Improving Cheap Laser Engravers For PCB Fabrication

A few months ago, [Marco] picked up a cheap, cheap, cheap laser engraver from one of the familiar Chinese resellers. It’s a simple affair with aluminum extrusions, a diode laser, and a control board that seems like it was taken from a 3D printer controller designed five years ago. Now, [Marko] is building some upgrades for this engraver and his PCB production skills have gone through the roof.

The laser engraver [Marko] picked up is called the EleksMaker, and lucky for him there are quite a few upgrades available on Thingiverse. He found two 3D printable parts, one that keeps the belt parallel to the aluminum extrusion, and another that provides adjustable x-axis tightness on the belt. With these two mods combined, [Marko] actually has a nice, smooth motion platform that’s more precise and makes better engravings.

These upgrades weren’t all 3D-printable; [Marko] also got his hands on a few Trinamic TMC2130 stepper motor drivers. These stepper drivers are the new hotness in 3D printing and other desktop CNC machines, and looking at the waveform in an oscilloscope, it’s easy to see why. These drivers produce a perfectly smooth waveform via interpreted microstepping, and they’re almost silent in operation. That’s terrible if you want to build a CNC chiptune player, but great if you want smooth engraving on a piece of copper clad board.

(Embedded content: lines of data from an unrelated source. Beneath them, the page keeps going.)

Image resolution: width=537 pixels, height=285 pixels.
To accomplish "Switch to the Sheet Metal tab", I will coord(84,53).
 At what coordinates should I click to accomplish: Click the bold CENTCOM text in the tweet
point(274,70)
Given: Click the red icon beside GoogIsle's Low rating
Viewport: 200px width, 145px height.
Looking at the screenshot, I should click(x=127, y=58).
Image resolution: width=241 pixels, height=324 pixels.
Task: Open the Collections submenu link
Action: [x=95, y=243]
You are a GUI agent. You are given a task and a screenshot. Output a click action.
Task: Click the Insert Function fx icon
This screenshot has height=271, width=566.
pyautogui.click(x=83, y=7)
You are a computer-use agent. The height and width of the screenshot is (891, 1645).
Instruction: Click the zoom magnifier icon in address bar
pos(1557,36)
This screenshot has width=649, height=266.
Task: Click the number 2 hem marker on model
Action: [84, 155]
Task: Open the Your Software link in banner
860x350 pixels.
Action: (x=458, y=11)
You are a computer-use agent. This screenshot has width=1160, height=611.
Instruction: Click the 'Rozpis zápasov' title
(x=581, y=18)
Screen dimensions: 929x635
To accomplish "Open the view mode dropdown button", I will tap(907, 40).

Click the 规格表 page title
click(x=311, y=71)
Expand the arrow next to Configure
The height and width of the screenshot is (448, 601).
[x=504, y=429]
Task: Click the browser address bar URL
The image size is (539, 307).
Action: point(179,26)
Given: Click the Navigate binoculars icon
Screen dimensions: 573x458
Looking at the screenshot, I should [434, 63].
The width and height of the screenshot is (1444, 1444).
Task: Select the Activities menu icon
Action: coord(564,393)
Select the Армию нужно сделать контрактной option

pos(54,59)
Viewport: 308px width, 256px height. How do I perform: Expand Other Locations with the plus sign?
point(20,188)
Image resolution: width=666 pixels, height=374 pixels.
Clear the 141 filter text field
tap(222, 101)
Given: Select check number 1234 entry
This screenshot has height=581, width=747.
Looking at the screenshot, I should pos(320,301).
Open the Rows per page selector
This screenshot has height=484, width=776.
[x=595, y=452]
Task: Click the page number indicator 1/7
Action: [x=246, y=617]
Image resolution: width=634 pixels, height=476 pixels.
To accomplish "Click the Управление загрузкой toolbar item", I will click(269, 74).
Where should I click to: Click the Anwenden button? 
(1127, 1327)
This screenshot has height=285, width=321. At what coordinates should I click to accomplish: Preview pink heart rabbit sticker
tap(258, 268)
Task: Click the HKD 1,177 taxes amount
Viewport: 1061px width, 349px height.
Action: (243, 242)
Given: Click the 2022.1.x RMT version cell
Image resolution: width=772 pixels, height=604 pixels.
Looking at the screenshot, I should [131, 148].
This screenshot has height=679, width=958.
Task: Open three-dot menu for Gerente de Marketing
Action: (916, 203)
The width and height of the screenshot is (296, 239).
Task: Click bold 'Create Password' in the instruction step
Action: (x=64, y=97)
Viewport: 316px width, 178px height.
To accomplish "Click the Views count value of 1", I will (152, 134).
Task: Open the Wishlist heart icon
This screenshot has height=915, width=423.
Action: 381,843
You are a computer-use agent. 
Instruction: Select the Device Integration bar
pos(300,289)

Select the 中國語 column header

This project has come a long way since the last time we took a look at it a few months ago, and the results just keep getting better. [Marko] is making real PCBs with a laser engraver that cost less than $200, and the upgrades he’s already put into it don’t add up to much, either. You can take a look at [Marko]’s progress in the video below.

Thanks [dechemist] for the tip.

27 thoughts on “Improving Cheap Laser Engravers For PCB Fabrication

    1. He’s using copper with a layer of spray paint as the resist and using the laser to ablate the paint away, then etching in acid. It’s really nice because you get the tidiness of photosensitive resist without the cost of pre-sensitized boards.

      1. Don’t expect miracles. On the X and Y axis the stepper is very directly coupled to the axis, allowing it to move fast. Therefore when it hit an obstruction the forces are much more easily “seen” in the motor current. The Z-axis does not need to move fast and mostly has a very high gear ration between motor and axis. Therefore when the motor hits an obstruction (the bed) it will take longer for it to be detected, simply because of the gear ratio you have more torque, therefore you are able to jam the nozzle deeper into the bed before it will be detected as an obstruction.

        Homing X and Y would be OK, as it does not matter when you have an error. Nobody cares if your print is a mm more to the left or the right of your printbed. Absolute positioning is not relevant. But for the Z-axis it is, because you will notice the difference between a nozzle at perfect height above your bed or the nozzle being 0.1mm too high (or too low….. resulting in sounds like SQRRRRRRRRRGGGGGGGGGGGGGG when printing the first layer)
        Sounds may differ depending on your machine.

        However, this doesn’t mean that the feature is worthless, it’s a great feature, but it must be used for the right things. Saving a limit switch could help reduce cost (no wires, no IO-pin, no switch, no special mechanical requirements). Though I wonder if this detection is automatic or if it is an extra IO-pin/flag signal that can be ignored when not desired. Because sometimes you want the mechanism to continue to move even after hitting an obstruction, though I would not be surprised if this is a setting/configurable. Basically it’s just current sensing and/or EMF measurement. A very useful feature on a stepper motor controller.

      2. I was thinking exactly the same thing for my Delta. I’ve ordered the Panucatt SD2224 drivers for my Azteeg X5 Mini with hopes of removing the force sensitive resistors on my bed for leveling and limit switches for homing. What would be really interesting is being able to detect magnetic ball link failure.

  1. I’ve been doing this with a k40. Works great with some practice. I found that you must let the spray paint dry at least overnight, then you can hold the smallest traces. Otherwise they scrub off. I’m using the cheapest flat black from ace hardware. Also, cut isolation outlines in vector mode, not raster. I’ve been running 3-5 passes with a 0.1mm offset each time to get a wider isolation. In LaserWeb software I use the “Laser Cut Outside” operation. Scale your holes down in the artwork, and the multiple passes will clear the hole center and make a very nice alignment point for your drill. I just etched a FFC connector with .012 traces and spacing. Similar to toner transfer, it’s nice because if the detail doesn’t hold you can clean it off with acetone and try again.